[Opening EXTRACT PROVIDED section]
Finance and energy are perhaps the two industries most relevant to the entire economic system. There is no possible way to "reform" it such that this is not the case. You may shift some things around so that things change, but finance will unfortunately (I'm a banker) never be shifted to a point where it cannot cause systemic issues. It is at the root of all productive activity, and this will not change.

 

@ ke18sb

The guy is angry and just trying to make a point. He is saying people on Wall Street will always adapt and survive, which I agree. So what if some of the stuff he said is arrogant, logically unsound and completely off base. He is not trying to write his PHD research thesis.

 

Also he is mad at Main street always portraying themselves as the victim. Everyone in this society is more or less a self-interested entity. If you didn't understand what you were investing in, and lost money, because some wall street salesman talked you into it, are u really completely innocent. My guess is this is not the first you are fooled. Orange County? LTCM? Asian financial crisis? Dot-com bubble? Investors never learn their lessons from those events and they portray themselves as the victim every time. Fool you twice, shame on you...
[Closing EXTRACT PROVIDED section]
EXPLORE THE MATERIAL =
1. In the comments on finance and Wall Street, what job does the first commenter say they hold?
2. Carry on the comments about Wall Street and Main Street, starting right after their final line.
[Opening SUPPLIED DATA section]
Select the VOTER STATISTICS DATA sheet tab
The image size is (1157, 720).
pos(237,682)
[Closing SUPPLIED DATA section]
ANSWER SECTION =
1. A banker.

2.
I mean, for Christ's sake, some corporate bond, which had a 10% yield a year ago, has 1% yield now... And we are still in the crisis... Who knows what will happen when shit hit the fan in commercial real estate mortgage securities

 

Here's what your missing.

When the banks fall down - it isn't the influx of high talent workers that will destroy main street.

No.

It's the fact that businesses can't use investment banks to grow - there will be no jobs, because we, as bankers, will have stopped creating them. Blankfein said that we do 'God's work'. I think I'd go a little further. Since God doesn't exist, he doesn't do any work. That is not the way to describe your average banker.

Bankers are the gravity that keeps this world spinning. We make it so that businesses can keep going, we make it so they can grow and offer more jobs to the expanding population.

Kill the banks and there won't be any jobs for us to run to. The world will come crumbling down into the dark ages.

The ascent of industrialisation grew at the exact rate of the ascent of money. We finance growth - get rid of us - get rid of growth.

We break out backs working shifts that main street have never even dreamed, we protect you whilst you sleep, and for that we can hold our heads high.

You shouldn't feel immoral for making money, your shouldn't feel immoral because you are doing something most people cannot do. You should feel humbled and proud. And they should feel grateful that we help to keep bread on their table.

Kill us and you will cut off your own air supply.

 

The problem is when the finance types blow themselves up they blow up the whole economy with them. That needs to stop. And the Fed needs to stop enabling such behavior. I'm fine with them blowing themselves up all they want as long as it doesn't cause systemic risk and failure.

"We are lawyers! We sue people! Occasionally, we get aggressive and garnish wages, but WE DO NOT ABDUCT!" -Boston Legal-
 

Here is my perspective as a recent graduate that does not want to be a banker.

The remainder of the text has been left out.